## Work to be completed
Restate the records in full, so that each line matches the original exactly.

## Given information
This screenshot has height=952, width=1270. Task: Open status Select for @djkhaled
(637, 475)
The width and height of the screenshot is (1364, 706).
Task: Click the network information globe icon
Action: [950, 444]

## Exercise response
This screenshot has height=952, width=1270. Task: Open status Select for @djkhaled
(637, 475)
The width and height of the screenshot is (1364, 706).
Task: Click the network information globe icon
Action: [950, 444]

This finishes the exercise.